WHAT THE TASK REQUIRES: Starting at the line with "Instruction: Open the" and stopping at the final line, retype the data below exactly; do not carry over any pictures.

--- DATA FOR REVIEW Enclosed Below ---

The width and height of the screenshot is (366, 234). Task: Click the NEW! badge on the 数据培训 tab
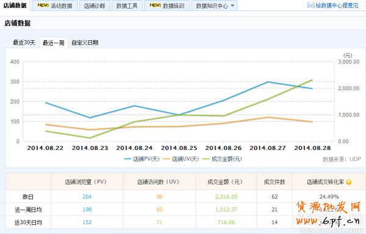point(155,5)
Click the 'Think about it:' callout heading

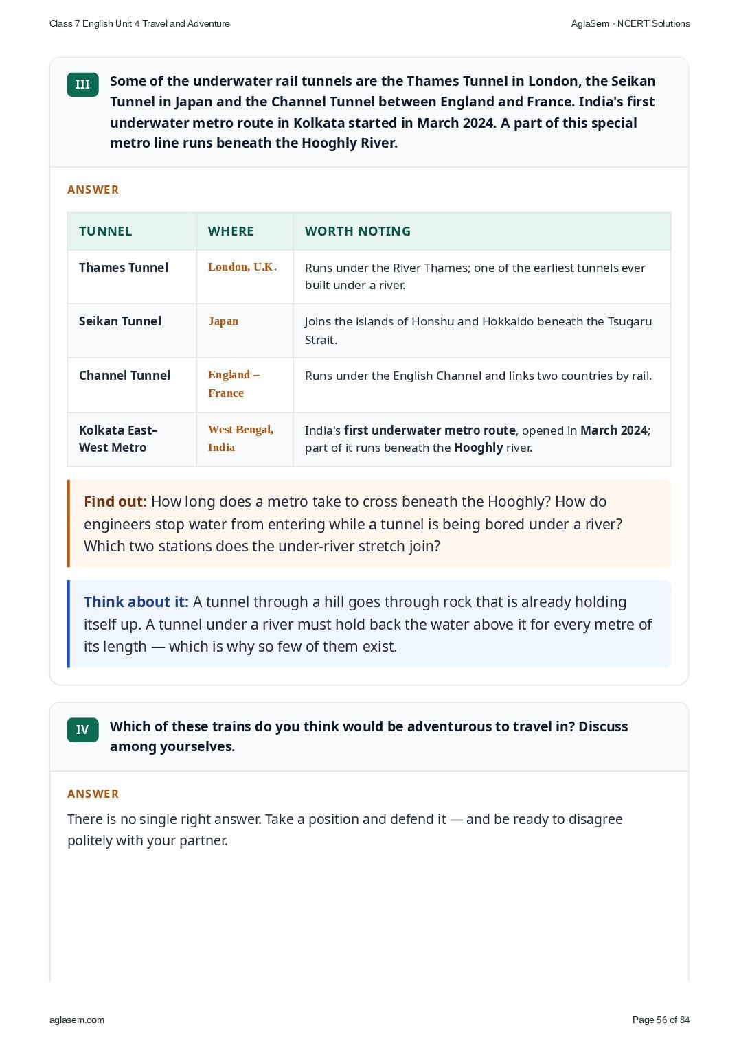click(136, 602)
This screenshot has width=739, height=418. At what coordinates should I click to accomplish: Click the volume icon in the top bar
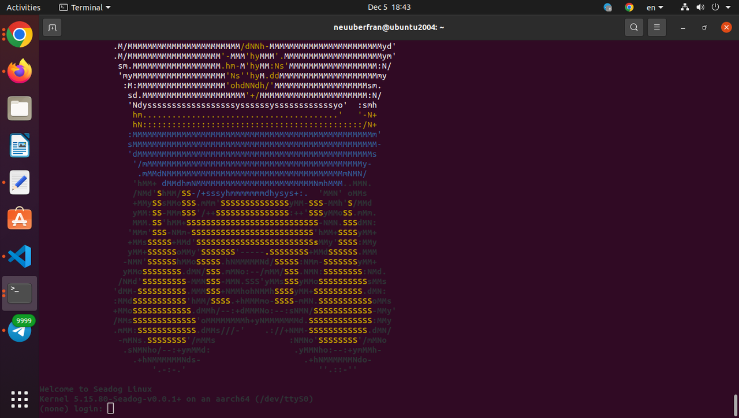(700, 8)
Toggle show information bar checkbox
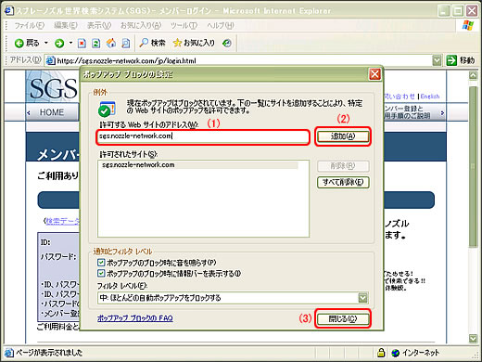The height and width of the screenshot is (362, 482). [101, 273]
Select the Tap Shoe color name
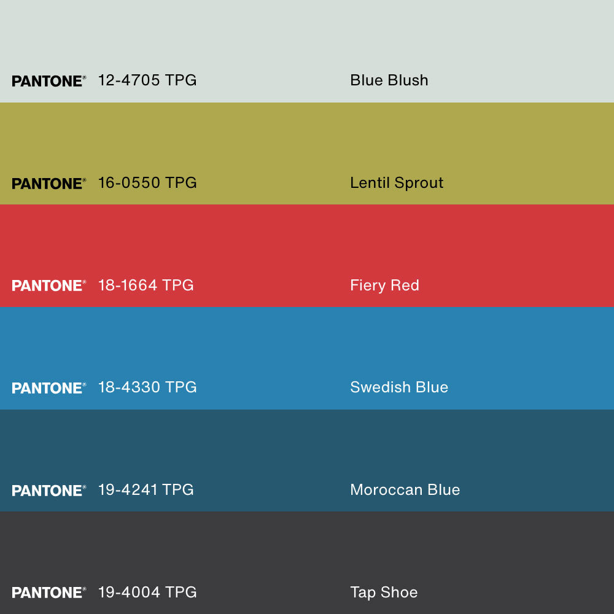 (x=384, y=593)
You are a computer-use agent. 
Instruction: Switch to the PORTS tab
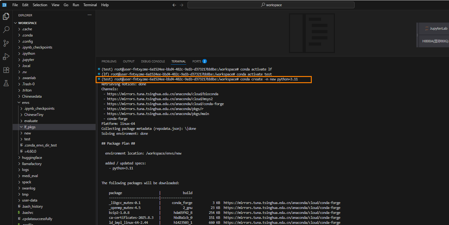197,61
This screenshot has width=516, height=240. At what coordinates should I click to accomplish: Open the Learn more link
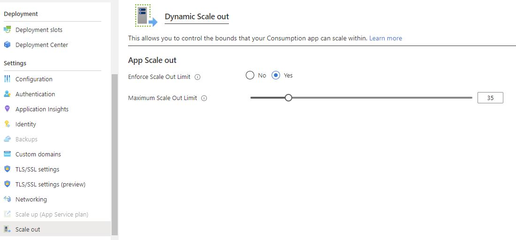pos(386,38)
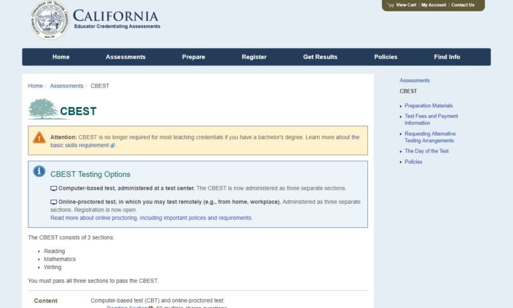
Task: Open the My Account link
Action: click(434, 5)
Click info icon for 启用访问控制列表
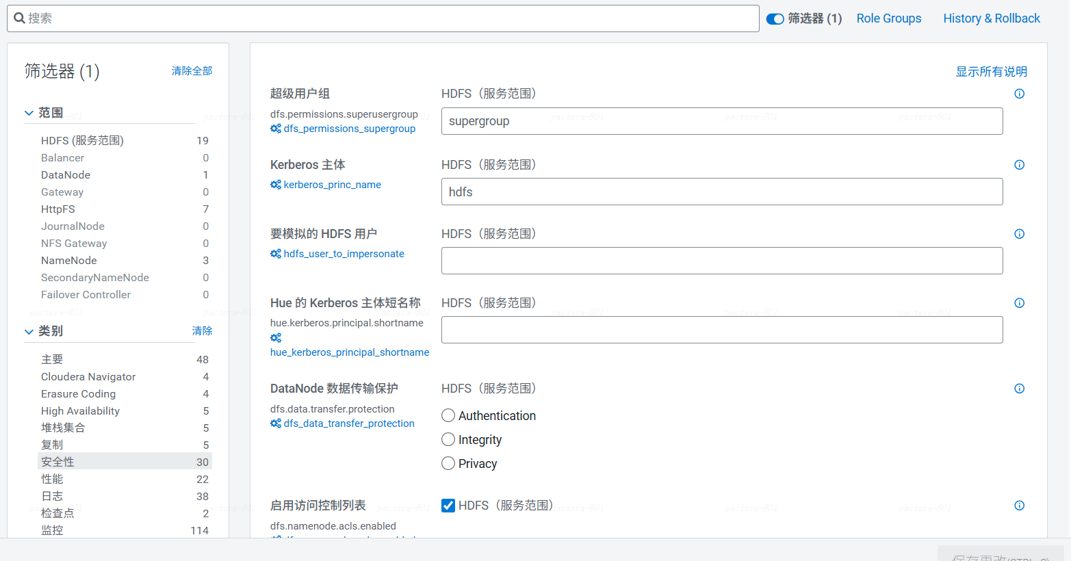Screen dimensions: 1071x561 (1019, 506)
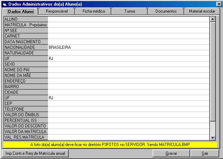Focus the MATRÍCULA input field
Viewport: 223px width, 159px height.
click(x=128, y=25)
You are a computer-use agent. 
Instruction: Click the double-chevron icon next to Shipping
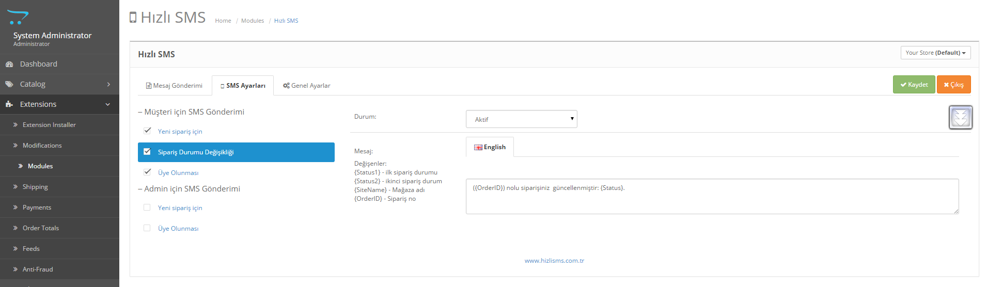[15, 187]
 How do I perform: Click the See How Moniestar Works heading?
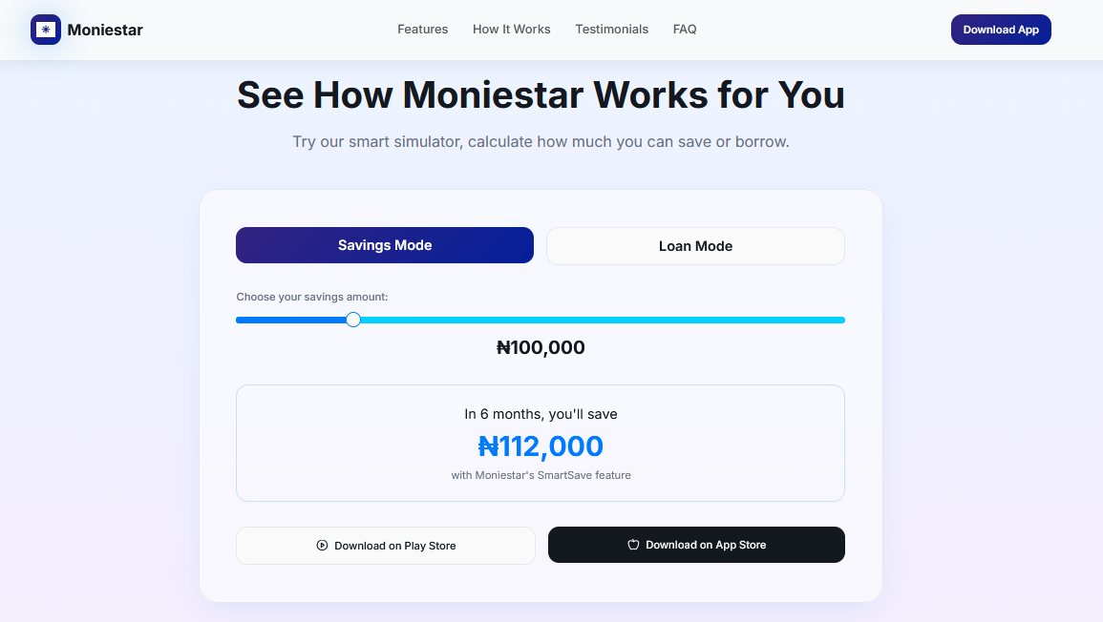pyautogui.click(x=540, y=94)
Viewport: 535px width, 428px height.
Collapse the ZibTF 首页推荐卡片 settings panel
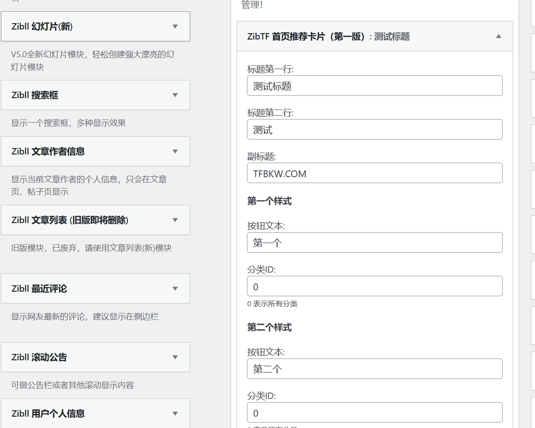click(x=499, y=36)
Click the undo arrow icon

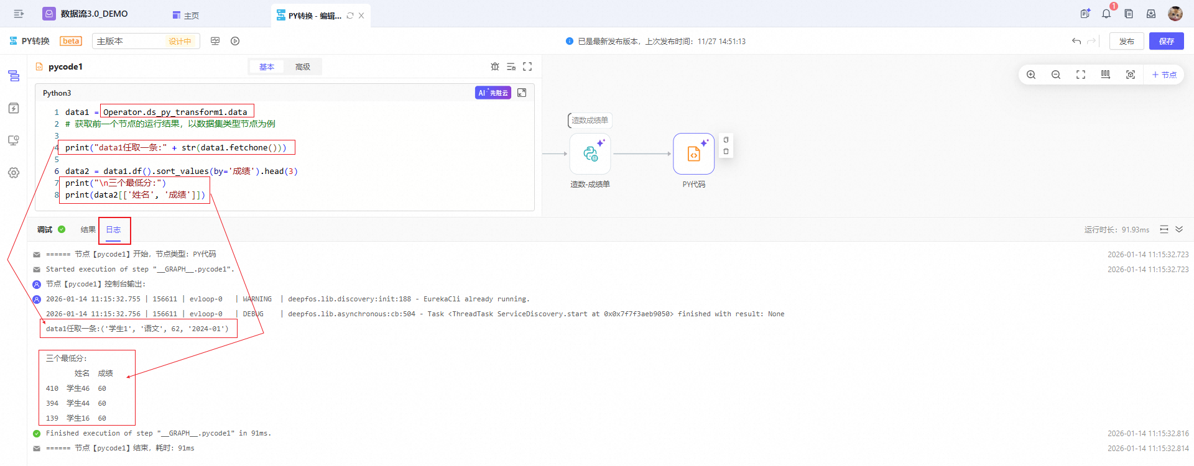(1076, 41)
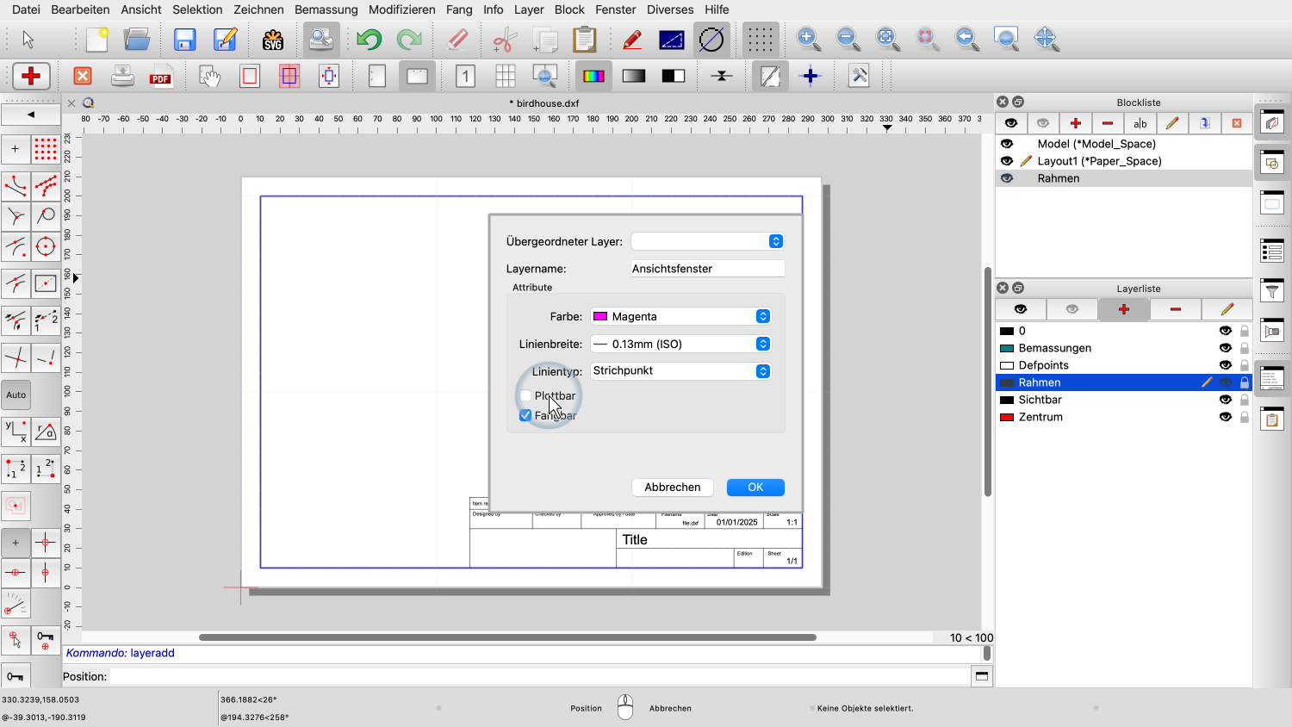Confirm the dialog with OK
The image size is (1292, 727).
pyautogui.click(x=755, y=488)
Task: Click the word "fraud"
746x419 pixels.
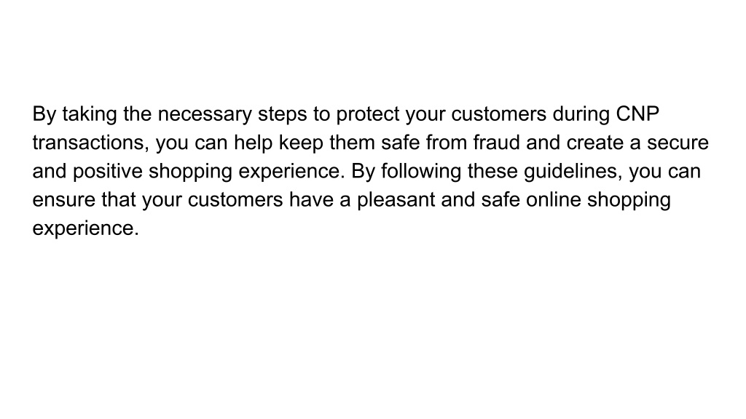Action: point(497,143)
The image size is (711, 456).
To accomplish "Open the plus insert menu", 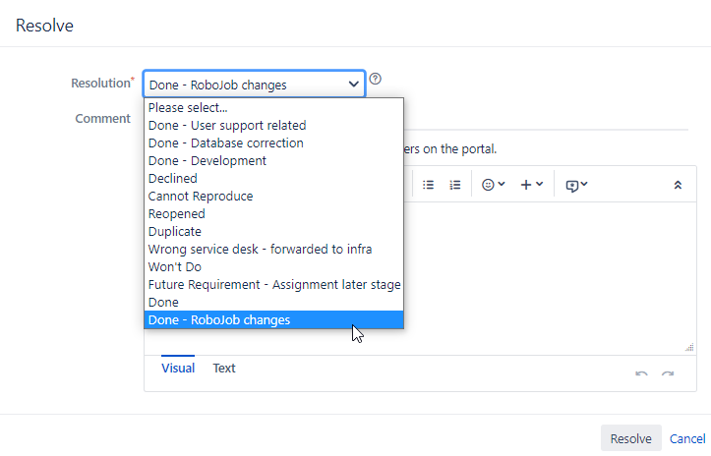I will pos(531,185).
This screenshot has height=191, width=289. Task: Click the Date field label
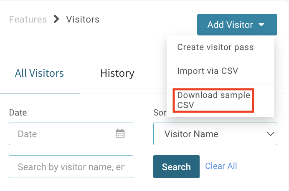pyautogui.click(x=18, y=113)
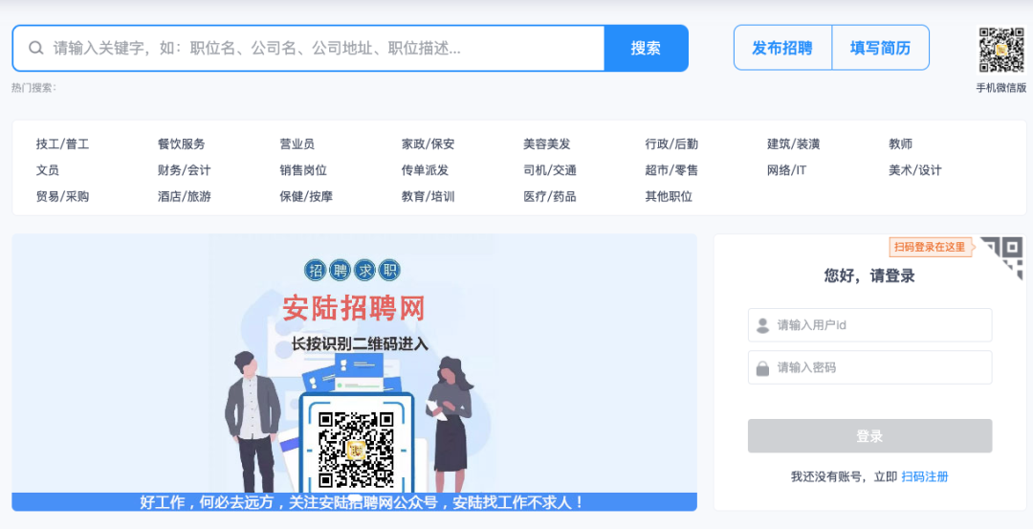Image resolution: width=1033 pixels, height=529 pixels.
Task: Open 发布招聘 to post a job
Action: pyautogui.click(x=782, y=48)
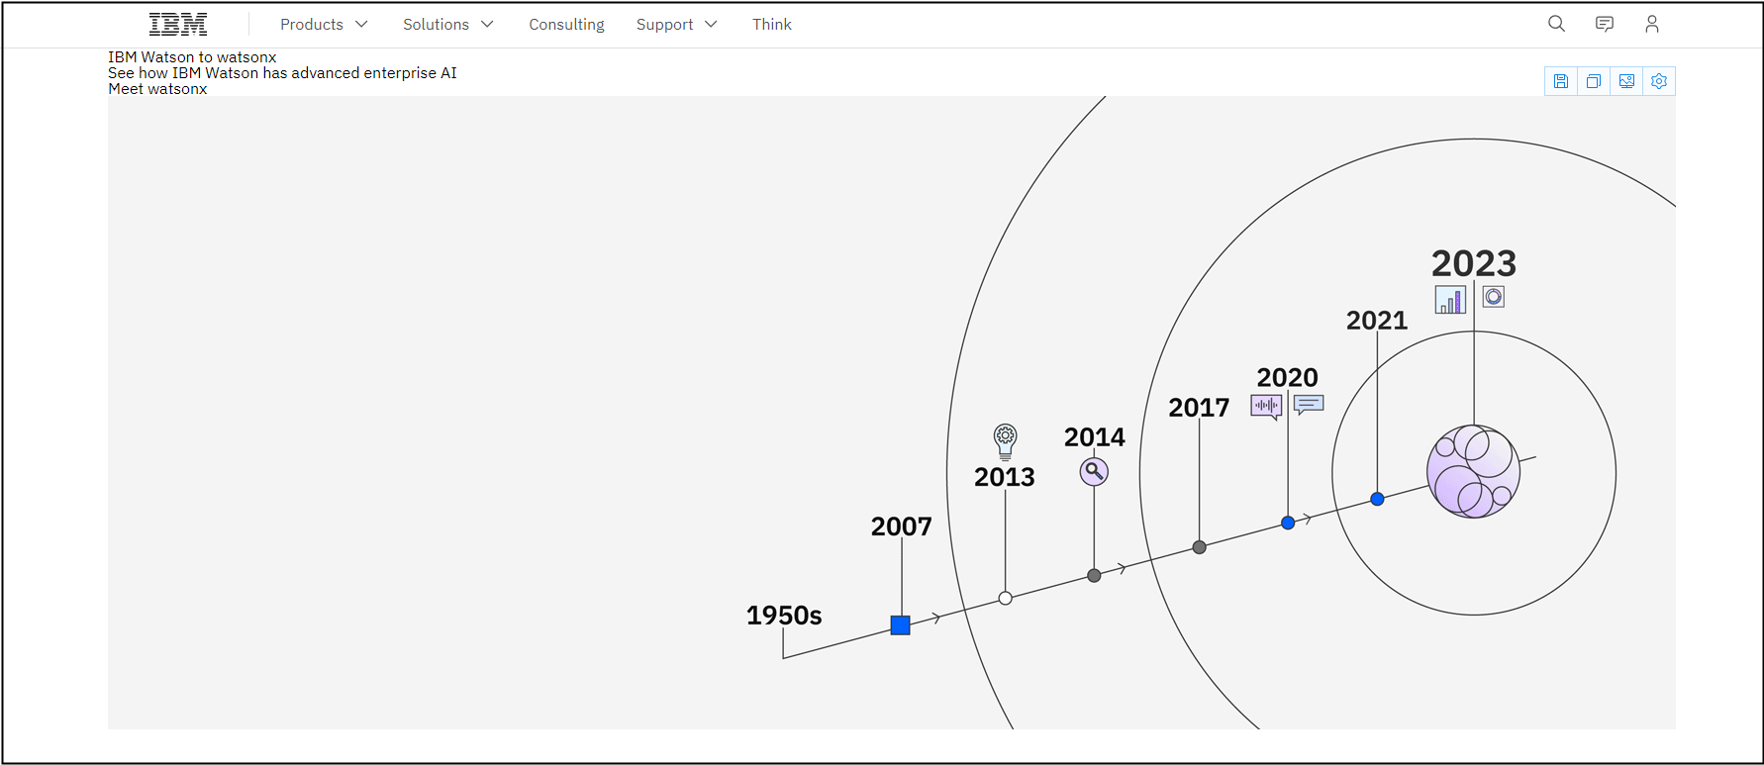Click the audio waveform icon by 2020
The height and width of the screenshot is (765, 1764).
click(1266, 406)
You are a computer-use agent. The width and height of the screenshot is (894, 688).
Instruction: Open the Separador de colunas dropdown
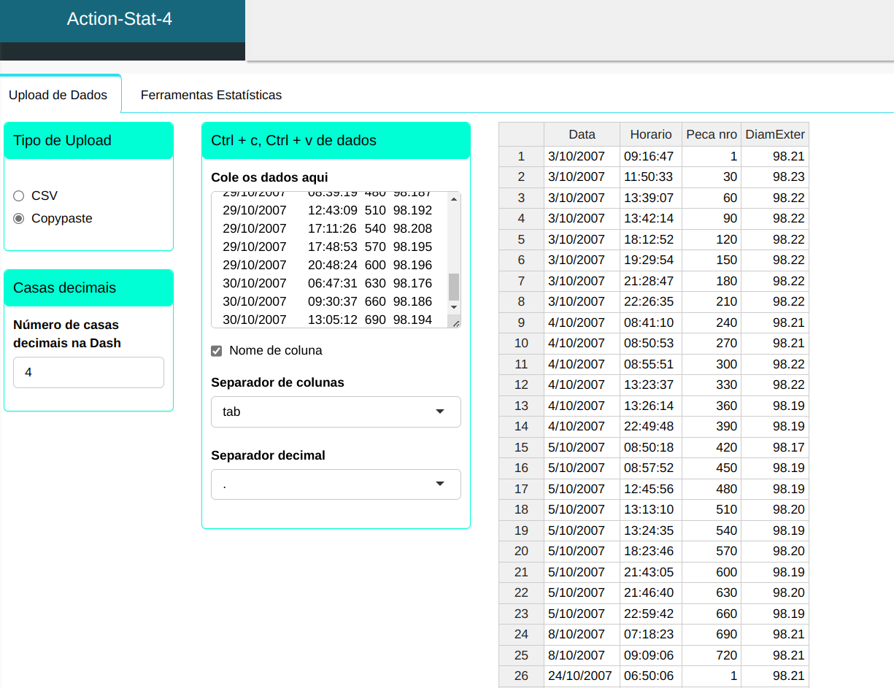tap(336, 411)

--- End of Enclosed DATA FOR REVIEW ---

TASK RESULT:
Instruction: Open the Separador de colunas dropdown
tap(336, 411)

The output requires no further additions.